Check each line of the listing for the string "below", then state how many lines have it. Only the number is wanted.

☆ ☆ ☆ ☆

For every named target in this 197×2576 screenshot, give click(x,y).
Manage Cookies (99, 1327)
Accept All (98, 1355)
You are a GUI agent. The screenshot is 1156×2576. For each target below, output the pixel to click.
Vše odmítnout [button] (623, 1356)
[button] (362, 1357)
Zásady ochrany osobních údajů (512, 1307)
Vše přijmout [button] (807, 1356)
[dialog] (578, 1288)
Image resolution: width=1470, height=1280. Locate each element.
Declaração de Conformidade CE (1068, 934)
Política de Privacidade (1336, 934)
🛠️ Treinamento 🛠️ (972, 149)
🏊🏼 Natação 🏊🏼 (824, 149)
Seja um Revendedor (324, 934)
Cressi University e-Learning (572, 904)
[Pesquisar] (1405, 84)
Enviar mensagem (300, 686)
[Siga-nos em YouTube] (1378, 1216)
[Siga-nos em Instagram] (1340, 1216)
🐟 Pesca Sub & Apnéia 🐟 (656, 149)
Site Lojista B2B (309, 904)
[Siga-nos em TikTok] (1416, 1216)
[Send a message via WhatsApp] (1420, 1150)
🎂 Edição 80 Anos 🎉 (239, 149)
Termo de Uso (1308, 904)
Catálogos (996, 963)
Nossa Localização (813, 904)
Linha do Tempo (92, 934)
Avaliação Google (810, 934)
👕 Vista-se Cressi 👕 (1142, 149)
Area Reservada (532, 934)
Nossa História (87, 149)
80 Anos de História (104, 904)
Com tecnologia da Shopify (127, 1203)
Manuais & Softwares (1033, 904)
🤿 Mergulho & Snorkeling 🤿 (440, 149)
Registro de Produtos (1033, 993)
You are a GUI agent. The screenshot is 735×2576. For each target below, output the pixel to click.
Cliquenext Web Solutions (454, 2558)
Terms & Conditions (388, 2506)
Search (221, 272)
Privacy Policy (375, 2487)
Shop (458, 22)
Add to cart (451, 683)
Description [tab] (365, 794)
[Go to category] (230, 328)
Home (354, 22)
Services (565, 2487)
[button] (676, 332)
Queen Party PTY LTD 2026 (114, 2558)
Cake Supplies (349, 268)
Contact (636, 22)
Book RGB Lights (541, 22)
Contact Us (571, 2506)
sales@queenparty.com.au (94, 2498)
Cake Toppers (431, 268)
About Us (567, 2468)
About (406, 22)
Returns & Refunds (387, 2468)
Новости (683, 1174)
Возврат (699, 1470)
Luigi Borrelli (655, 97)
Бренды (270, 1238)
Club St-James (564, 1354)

☆ ☆ ☆ ☆

■ WRITTEN ANSWER ■
2